PROVIDED TEXT:
::::

NATO’S ineffectiv­eness in Afghanista­n has been well documented, yet many troops from NATO have fought bravely; two British soldiers have been awarded the Victoria Cross. Combat is complicate­d – and so is diplomacy.

Hearing Trump’s remarks brings to mind one incident in particular: an ambush.

Our team of special operators and our Afghan counterpar­ts had been up for almost two days as we drove back from a mission. Our route passed through a village with a single road crowded with mud-walled compounds. The first rocket hit the vehicle in front of mine. Our Humvee was peppered with machine-gun fire. As we fired back, our convoy moved as fast as it could down the single road, which was the kill zone of the ambush. Of the 11 vehicles we’d entered the village with, four were left inoperable, and a fifth was destroyed. One of our own had been killed, and a dozen of us had been wounded.

We were a six-hour drive from our firebase. It was getting dark. Of our myriad problems, the most pressing was arranging medical evacuation­s. We had formed a perimeter a few hundred meters outside the village, where the Taliban continued to take potshots at us. When we called in our medevac, we were asked whether the landing zone was “hot” or “cold.” It was still hot.

A voice with a non-American accent informed me that policy prevented medevacs from being sent into hot landing zones. Could I please secure the landing zone? the voice wanted to know. Or, if I could not secure the landing zone, could I please move?

I now demanded a medevac. I received the same answer.

I called my higher command, who explained that the NATO-member country that was currently on rotation for medevac duty had this restrictio­n placed on its troops’ involvemen­t and that our American command was doing the best it could to source a medevac from somewhere else.

Minutes passed into hours. The back and forth on the radio hardly stopped. The Taliban kept taking potshots at us.

Then, out of nowhere, a voice popped up on our net. It was American. A pair of Blackhawk helicopter­s on a totally unrelated mission had heard our calls. Did we need some help? The pilots immediatel­y diverted. Within 15 minutes they had touched down and our wounded were loaded on board.

Our convoy limped back to base. We arrived the following morning, our trucks shot out, one dead friend, and more wounded, some of whom would return to us and others who wouldn’t. We were in a sour mood. The source of our ire fell distinctly on the medevac that had failed to arrive.

The next day, the Special Forces colonel we worked for, a fair and well-respected commander, showed up at our firebase. He wanted to check up on us. I wanted to give him a piece of my mind about the medevac. I had fantasies of him driving to ISAF headquarte­rs in Herat, storming into the command center and dressing down our cowardly allies who refused to fly for us that day. He could tell where my mind was at when he revealed that he had a trip to Herat planned.

“I’m not going up there to chew” anyone out he said. “I’m going to go up there to thank them.”

::::

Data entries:

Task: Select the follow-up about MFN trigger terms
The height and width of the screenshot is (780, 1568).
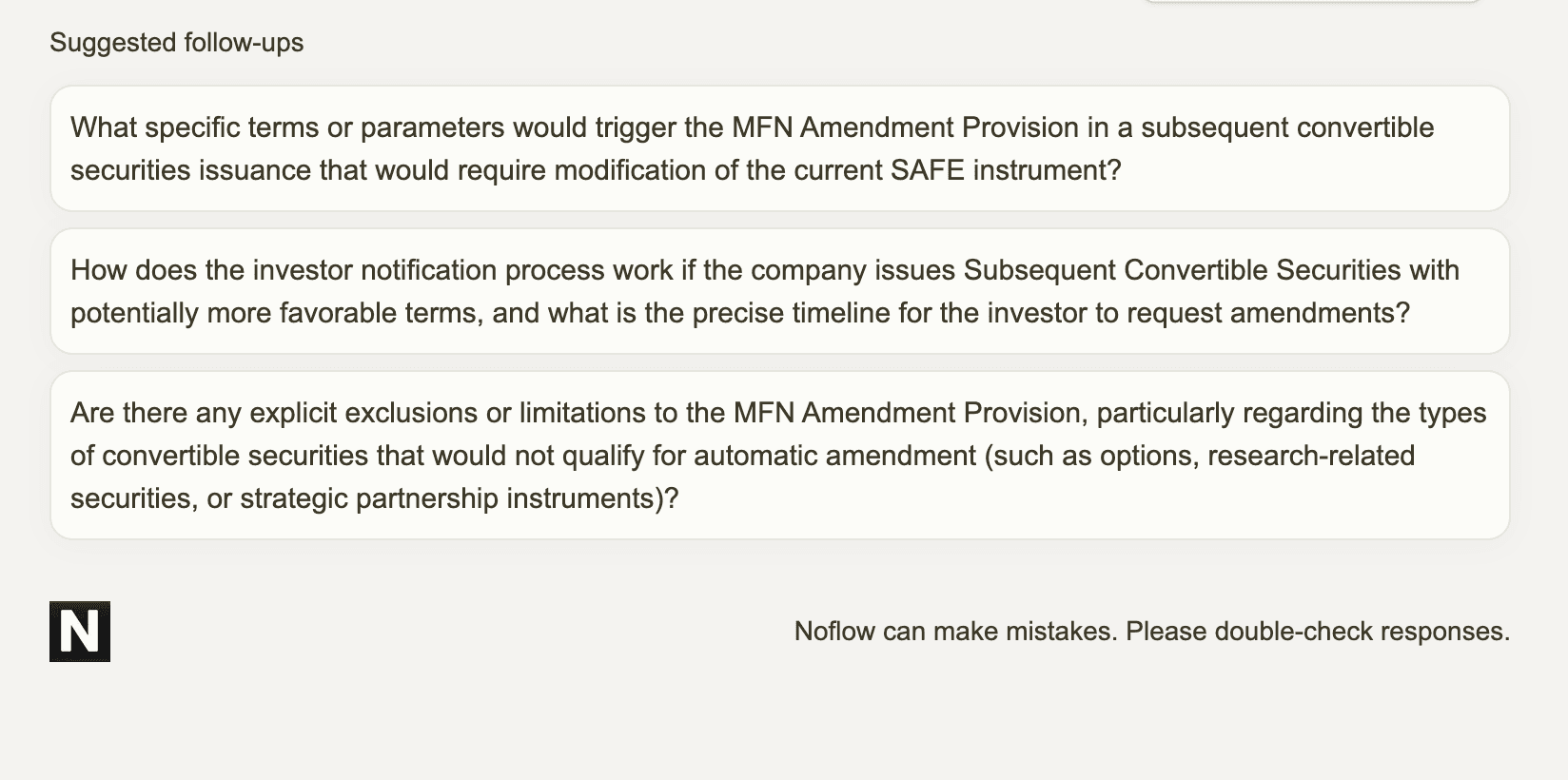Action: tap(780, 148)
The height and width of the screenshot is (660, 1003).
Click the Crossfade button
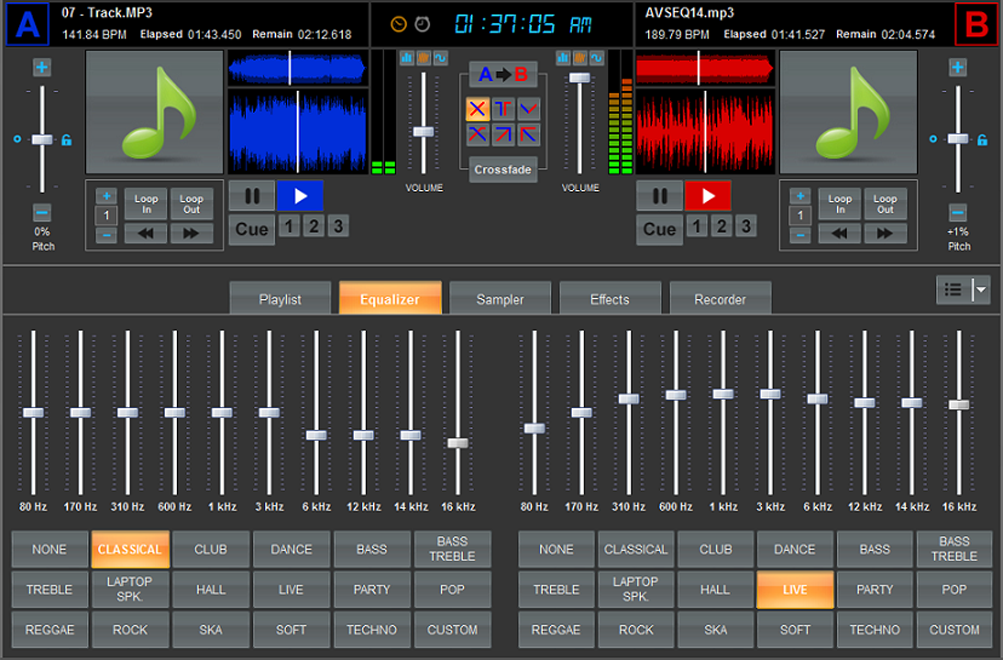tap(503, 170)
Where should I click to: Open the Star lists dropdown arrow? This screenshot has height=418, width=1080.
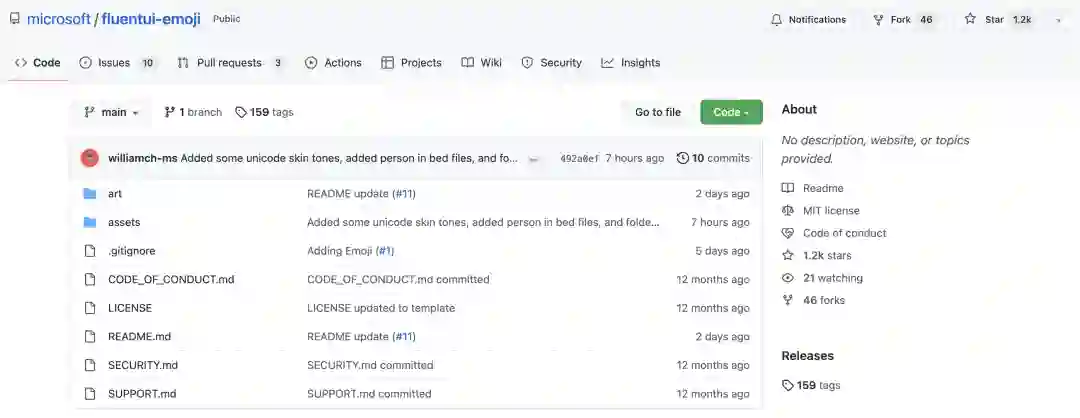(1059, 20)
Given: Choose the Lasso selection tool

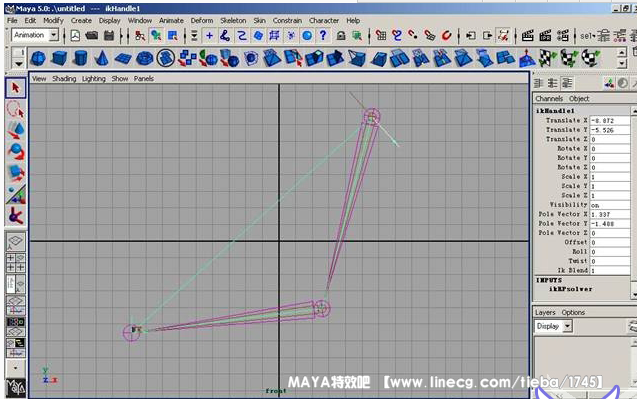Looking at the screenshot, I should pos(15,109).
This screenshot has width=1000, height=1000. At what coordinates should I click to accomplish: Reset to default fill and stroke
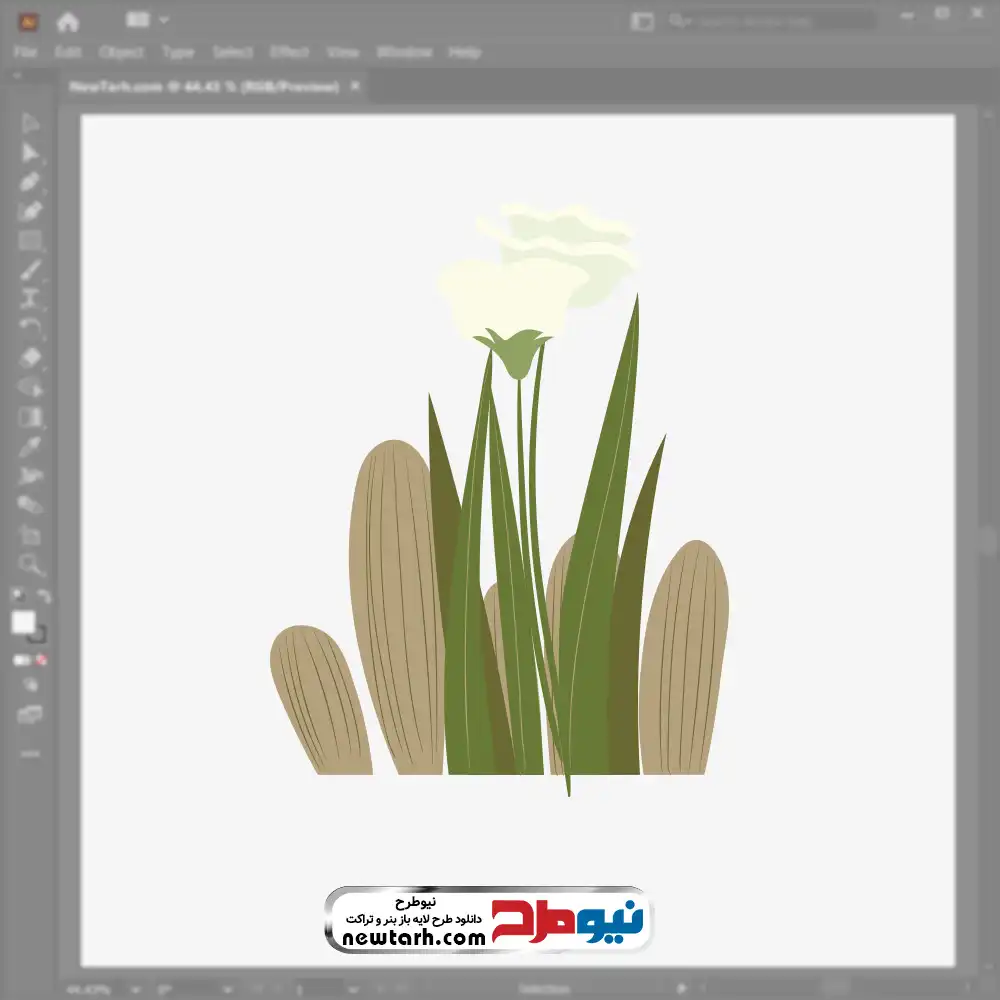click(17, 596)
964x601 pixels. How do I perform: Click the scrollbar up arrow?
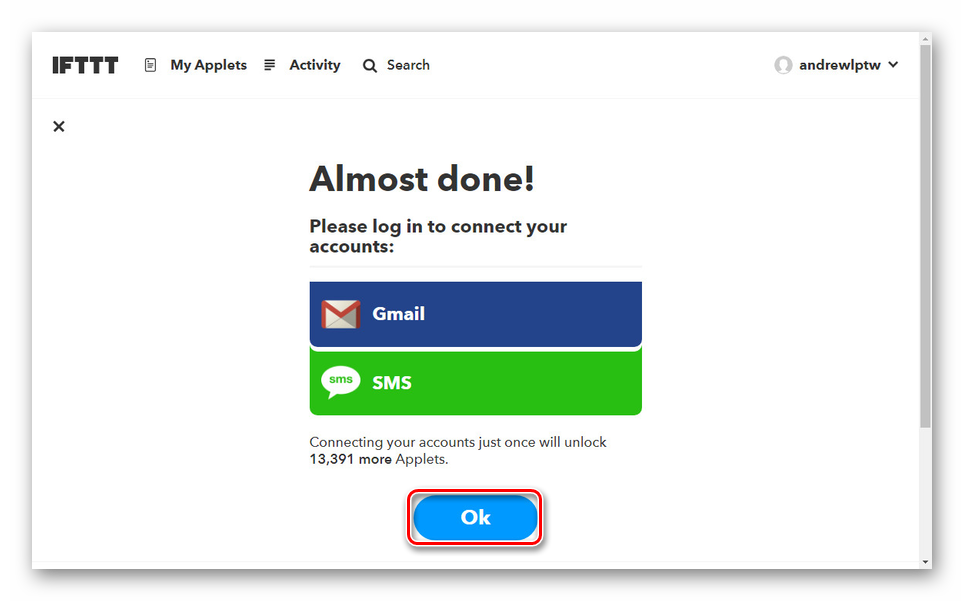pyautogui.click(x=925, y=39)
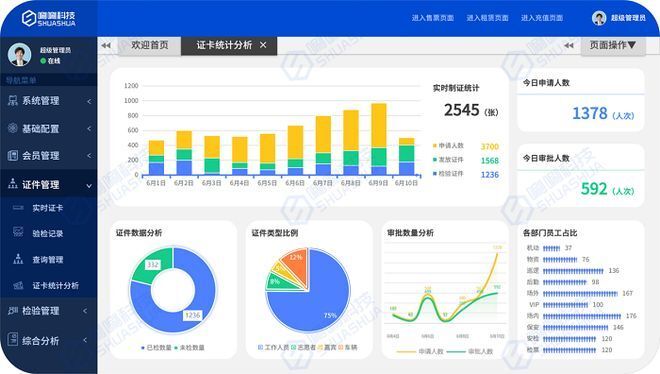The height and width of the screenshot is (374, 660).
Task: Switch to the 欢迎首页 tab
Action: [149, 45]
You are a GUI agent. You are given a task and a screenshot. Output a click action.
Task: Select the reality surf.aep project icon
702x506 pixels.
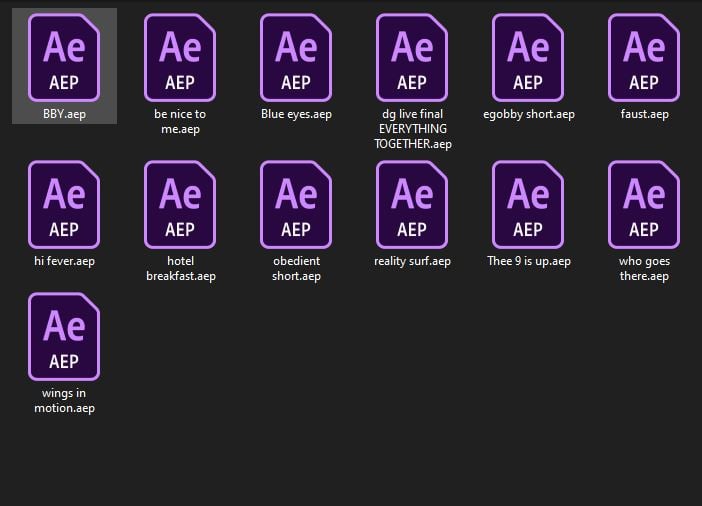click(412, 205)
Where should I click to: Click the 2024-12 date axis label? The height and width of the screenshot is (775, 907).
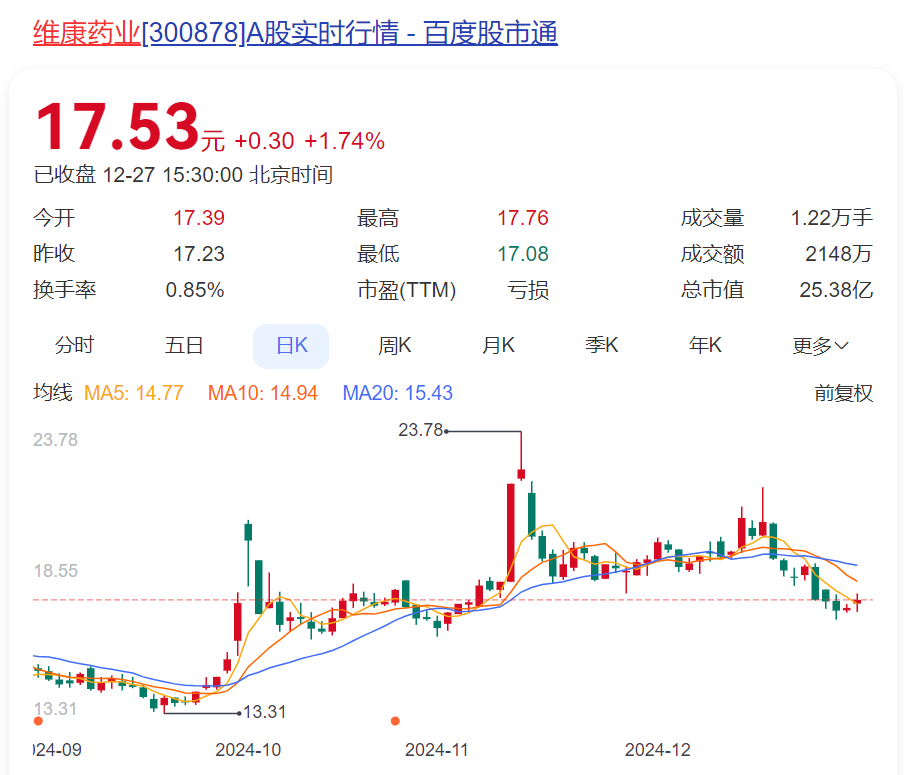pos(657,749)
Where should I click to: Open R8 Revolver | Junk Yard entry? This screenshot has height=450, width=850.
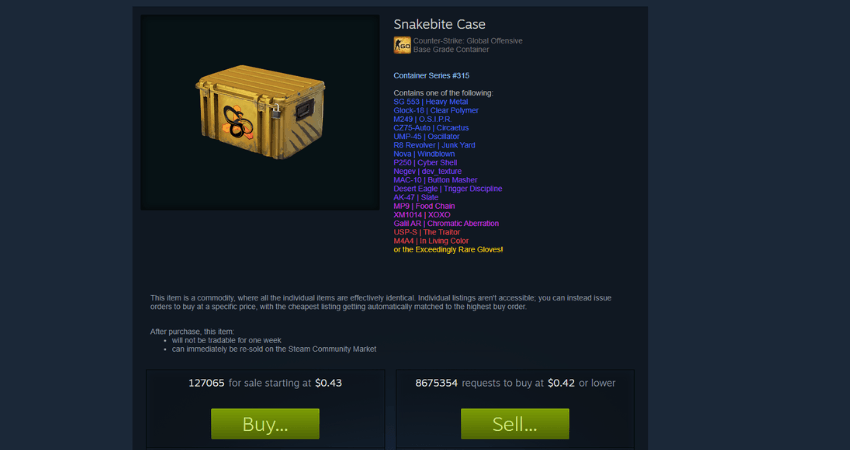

::::

WORK TO COMPLETE:
**A)** Reproduce the Afghanistan ambush account word for word from "NATO’S ineffectiv­eness in" to "particular: an ambush.".
**B)** In the Afghanistan ambush account, how far was the convoy from its firebase after the ambush?
**C)** Turn the paragraph of the Afghanistan ambush account that begins "Our team of special operators" into a short bulleted list of its main facts.
The data entries have nothing to do with this work.

COMPLETED EXERCISE:
**A)**
NATO’S ineffectiv­eness in Afghanista­n has been well documented, yet many troops from NATO have fought bravely; two British soldiers have been awarded the Victoria Cross. Combat is complicate­d – and so is diplomacy.

Hearing Trump’s remarks brings to mind one incident in particular: an ambush.

**B)** A six-hour drive.

**C)**
- The special operators and their Afghan counterparts had been up for almost two days, driving back from a mission.
- Their route ran through a village with a single road crowded with mud-walled compounds.
- A rocket hit the vehicle in front of the narrator's, and their Humvee was peppered with machine-gun fire.
- The convoy fired back and moved as fast as it could down the road, which was the ambush's kill zone.
- Of 11 vehicles, four were left inoperable and a fifth was destroyed.
- One of their own was killed and a dozen were wounded.